In a rarely acknowledged achievement, Willesee effectively laid the template for Rupert Murdoch’s early current affairs programs on the nascent Fox network in the US in the late 80s. Murdoch even started a program called A Current Affair on a Fox station in New York in 1987, featuring the legendary former Sydney Daily Mirror police reporter Steve Dunleavy, and replicated Willesee’s winning editorial mix.

Born in 1942, Michael Willesee was the son of WA Labor Senator, and later Foreign Minister in the Whitlam Government, Don Willesee.

After working at the Perth afternoon paper, The Daily News, and The Age in Melbourne, he joined the ABC’s This Day Tonight program, and soon made his mark.

He later hosted the ABC’s Four Corners before moving across to Channel Nine and launching A Current Affair as his own, personally developed program. Frank Packer, who was still head of the family magazine and television business, objected to Willesee’s political interviews and even his family pedigree, causing an intra-family feud that contributed to the voluntary corporate exile to California of Kerry’s Packer’s older brother, Clyde Packer.

But Willesee continued on Nine, and A Current Affair became a runaway success. “The word legend is somewhat too readily conferred in modern times, but it describes Mike to a tee,” Nine boss Hugh Marks said on Friday.

Willesee pretty much dominated commercial TV current affairs for more than four decades, either through his own programs, spin-offs – often hosted by blood relatives – or just his pervasive presence, even when formally absent from the screen.

Colleagues remember a man who played and lived hard, led a complicated personal life, but had a dazzling smile, loved a joke and was warm at heart.

Mr Marks said that at Channels Nine and Seven Willesee “moulded” the current affairs medium on television “into an art form”.

“His particular skills as an interviewer are unarguably the stuff of legend. Most famously the ‘Willesee pause’ where Mike deliberately allowed many seconds of silence to pass before his next question. He knew the power of silence, or a slight quizzical tilt of the head, would usually cause a hapless interviewee to fall into the mistake of speaking to fill the dead air.

“This ‘gotcha’ technique came to represent Michael Willesee at his brilliant best,” Mr Marks said.

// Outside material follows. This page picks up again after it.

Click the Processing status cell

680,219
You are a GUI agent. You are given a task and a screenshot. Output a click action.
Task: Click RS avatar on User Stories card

“When others spoke too much, he said only what was necessary – the short, sharp question which everyone was thinking, but no-one dared ask. He had a mind as sharp as a steel trap and a sense of humour as cheeky as his smile.”

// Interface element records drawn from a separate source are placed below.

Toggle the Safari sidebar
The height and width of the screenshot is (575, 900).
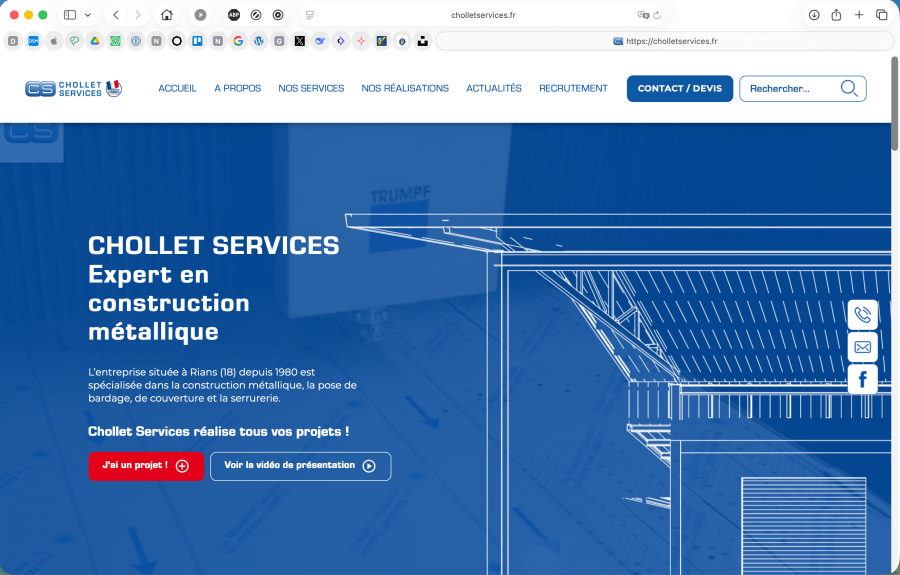[70, 15]
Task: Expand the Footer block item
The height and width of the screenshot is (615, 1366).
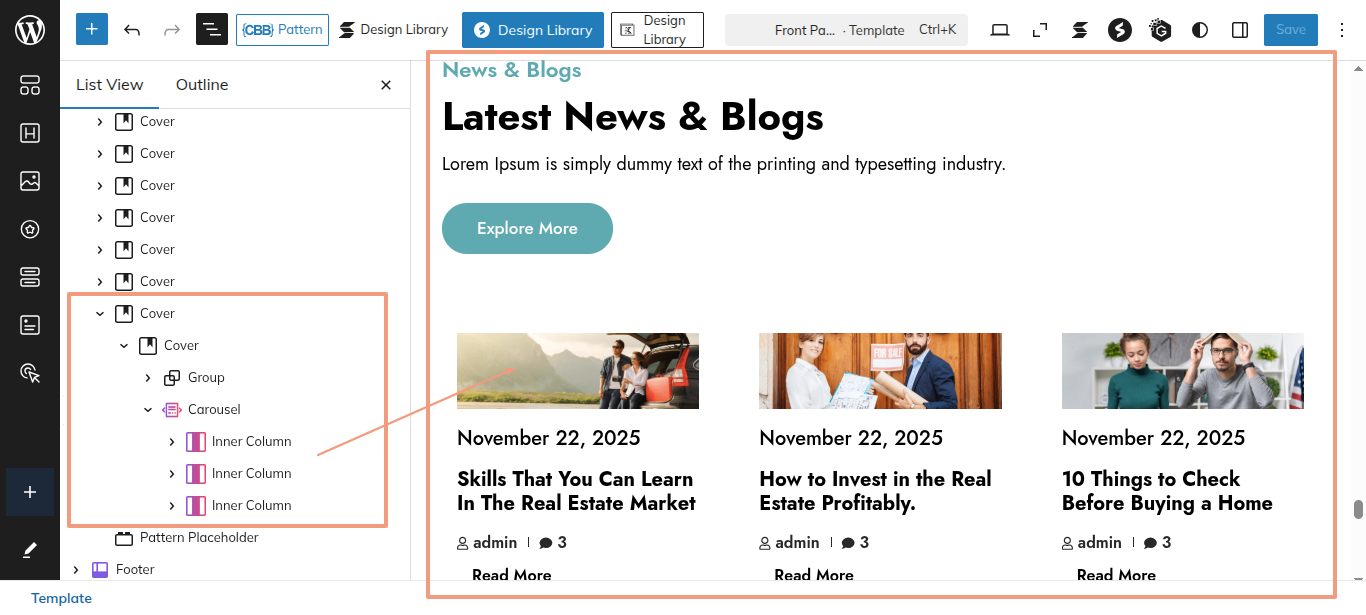Action: click(x=76, y=570)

According to David Leckie, Michael Willesee “wasn’t just a television journalist he was a very successful businessman in packaging television programs,” noting that Willesee owned and ran the business that produced A Current Affair.

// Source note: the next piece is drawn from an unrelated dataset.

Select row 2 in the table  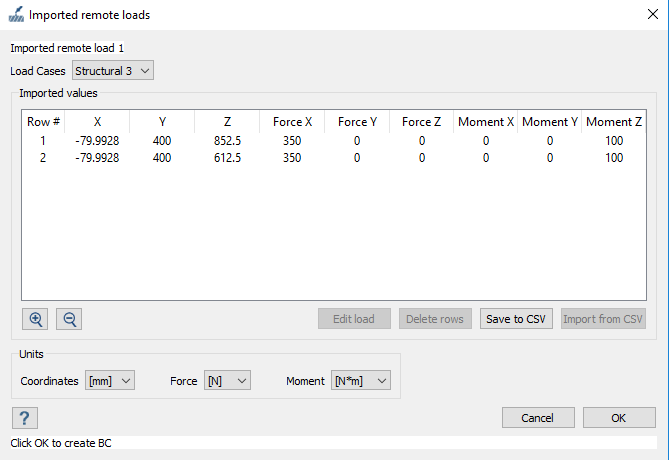click(43, 157)
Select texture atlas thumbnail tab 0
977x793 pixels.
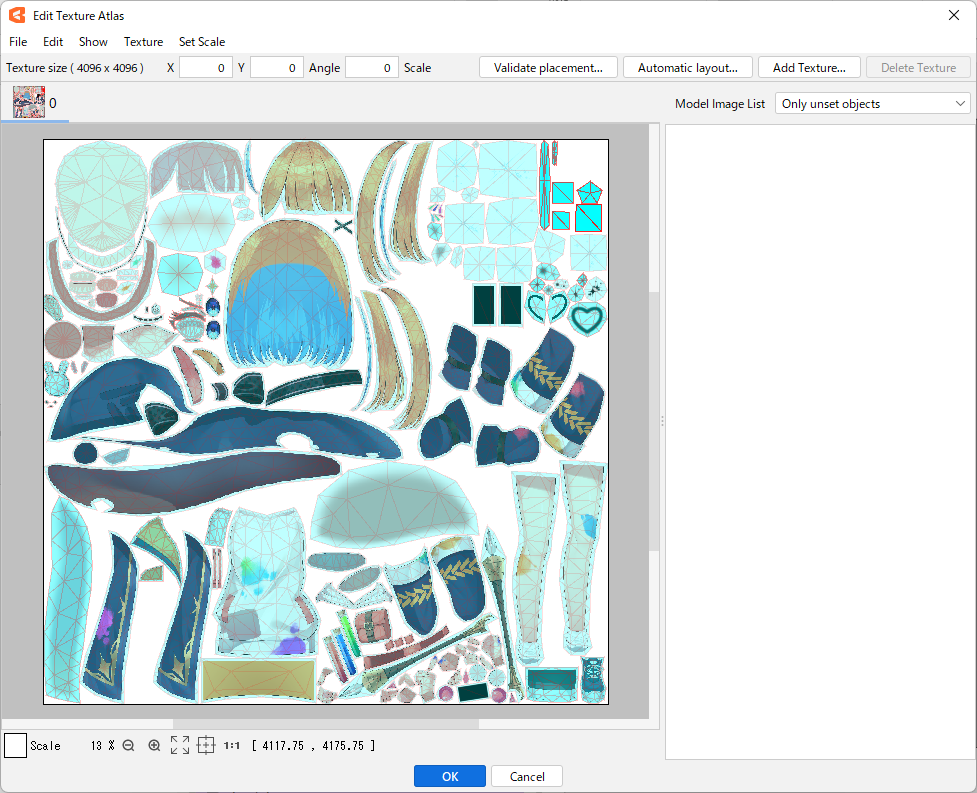(30, 102)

In a statement, an ABC spokeswoman said the broadcaster was saddened to hear of the loss and extended deepest condolences to Willesee’s family. “Mike was a great of Australian journalism, and is an important part of the ABC’s history,” the ABC said.

“He has many friends and former colleagues here, and many more admirers who have been inspired by the talent, integrity and bravery that distinguished his career and life.”

Since news of Willesee’s passing spread on Friday, former colleagues have taken to social media to pay tribute.